A História de João Baiano

Era início dos anos cinquenta. E foi lá, em pleno sertão, na serra de Japeri, que essa história aconteceu. E foi assim:

Mais ou menos lá pelo meio de uma grande serra de mata fechada, existia um descampado onde, em um humilde casebre de taipas morava o João Baiano. Ele era um velho ranzinza e encrenqueiro, que quando mais jovem tinha sido um carvoeiro, como quase todos os habitantes daquela região. Mas agora sobrevivia da venda de porcos e galinhas que criava e vendia na feira dominical do pequeno vilarejo.

Muitos achavam estranho o fato dele; um negro velho e rabugento, já beirando os seus oitenta anos, ter como mulher uma índia chamada Jurema, que certamente tinha menos da metade da sua idade e que ainda por cima era a mãe da pequena Lia, que tinha cerca de uns três aninhos de idade.

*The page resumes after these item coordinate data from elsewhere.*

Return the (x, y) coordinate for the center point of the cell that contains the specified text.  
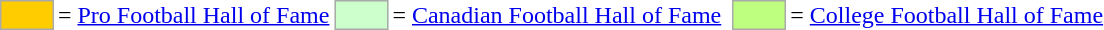
= Canadian Football Hall of Fame (557, 15)
= Pro Football Hall of Fame (194, 15)
Return the [x, y] coordinate for the center point of the cell that contains the specified text.  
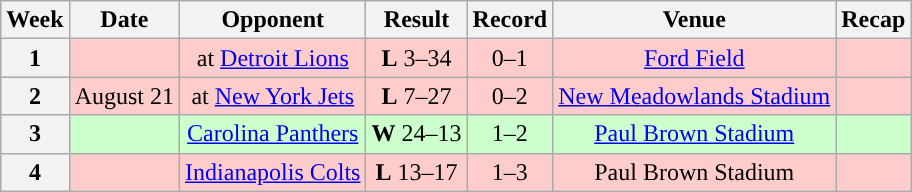
August 21 [124, 96]
Carolina Panthers [273, 134]
0–2 [510, 96]
Indianapolis Colts [273, 172]
Week [35, 20]
0–1 [510, 58]
1 [35, 58]
W 24–13 [416, 134]
1–3 [510, 172]
Opponent [273, 20]
Ford Field [694, 58]
Recap [874, 20]
3 [35, 134]
Venue [694, 20]
at Detroit Lions [273, 58]
Date [124, 20]
4 [35, 172]
L 7–27 [416, 96]
L 13–17 [416, 172]
Result [416, 20]
L 3–34 [416, 58]
at New York Jets [273, 96]
2 [35, 96]
Record [510, 20]
New Meadowlands Stadium [694, 96]
1–2 [510, 134]
Determine the [X, Y] coordinate at the center of the cell enclosing the given text.  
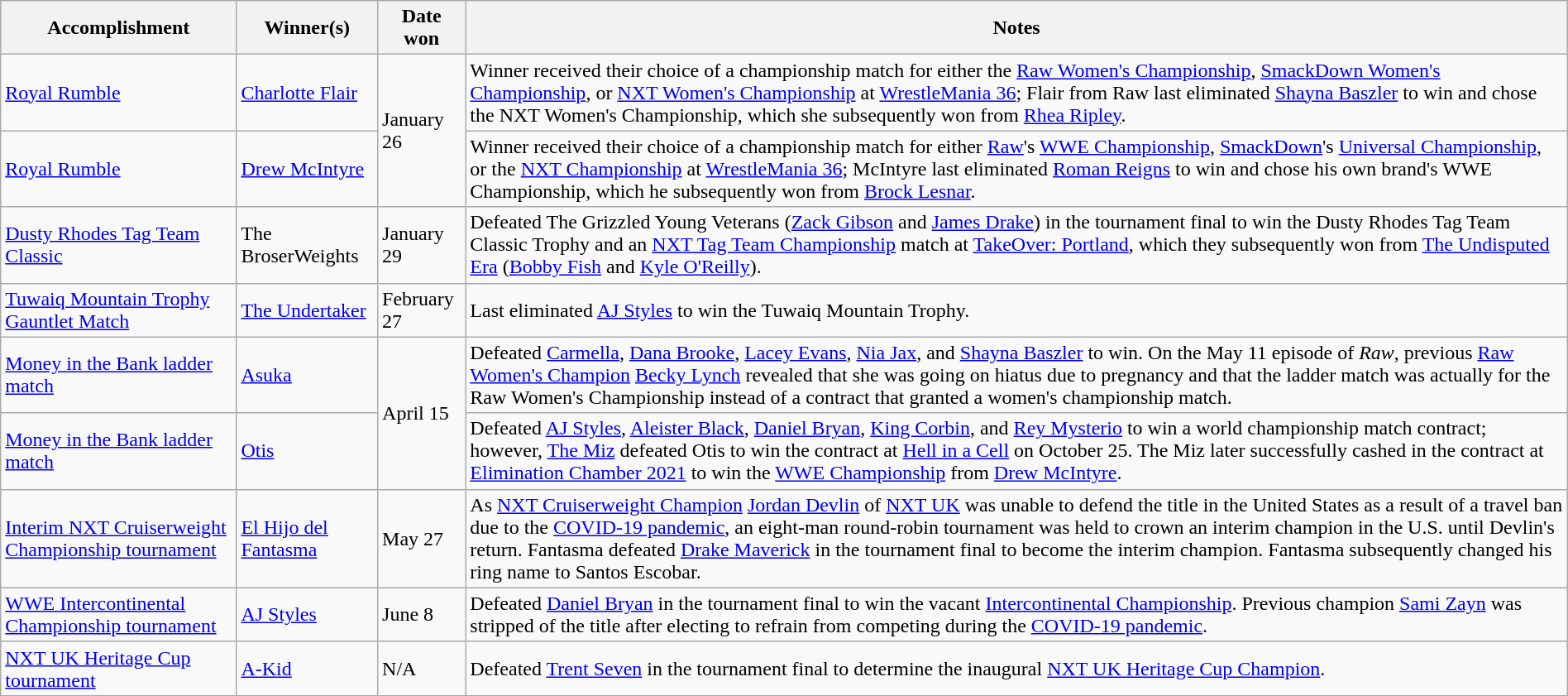
Last eliminated AJ Styles to win the Tuwaiq Mountain Trophy. [1016, 309]
NXT UK Heritage Cup tournament [119, 668]
The BroserWeights [308, 245]
January 26 [422, 131]
A-Kid [308, 668]
Asuka [308, 375]
Drew McIntyre [308, 169]
Defeated Trent Seven in the tournament final to determine the inaugural NXT UK Heritage Cup Champion. [1016, 668]
Charlotte Flair [308, 93]
April 15 [422, 413]
Accomplishment [119, 28]
Notes [1016, 28]
June 8 [422, 614]
February 27 [422, 309]
N/A [422, 668]
Date won [422, 28]
Otis [308, 451]
WWE Intercontinental Championship tournament [119, 614]
El Hijo del Fantasma [308, 538]
Winner(s) [308, 28]
Dusty Rhodes Tag Team Classic [119, 245]
May 27 [422, 538]
Interim NXT Cruiserweight Championship tournament [119, 538]
The Undertaker [308, 309]
Tuwaiq Mountain Trophy Gauntlet Match [119, 309]
AJ Styles [308, 614]
January 29 [422, 245]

Ele transmitia a todos a imagem de ser um bom chefe de família, o que era de se estranhar, porque tinha a fama de ser muito ciumento e brigão, principalmente quando ele enchia a cara de cachaça nos bailes que os carvoeiros costumavam organizar quando recebiam o pagamento pelo carvão que produziam e que eram vendidos para um comerciante do lugarejo.

E foi justamente a partir da semana seguinte à realização de uma quermesse no vilarejo, onde depois de mais uma vez ele ter abusado da cachaça e ter sido visto brigando com sua mulher quando voltavam para sua casa que, nem ele nem a sua família foram mais vistos naquela região.

Tendo se passado cerca de um mês sem que se tivesse qualquer notícia deles, alguém resolveu comunicar o fato ao delegado da região. O delegado então foi até a aquela humilde casa, que já parecia estar há muito tempo abandonada. Arrombando a velha porta de madeira, entrou para investigar.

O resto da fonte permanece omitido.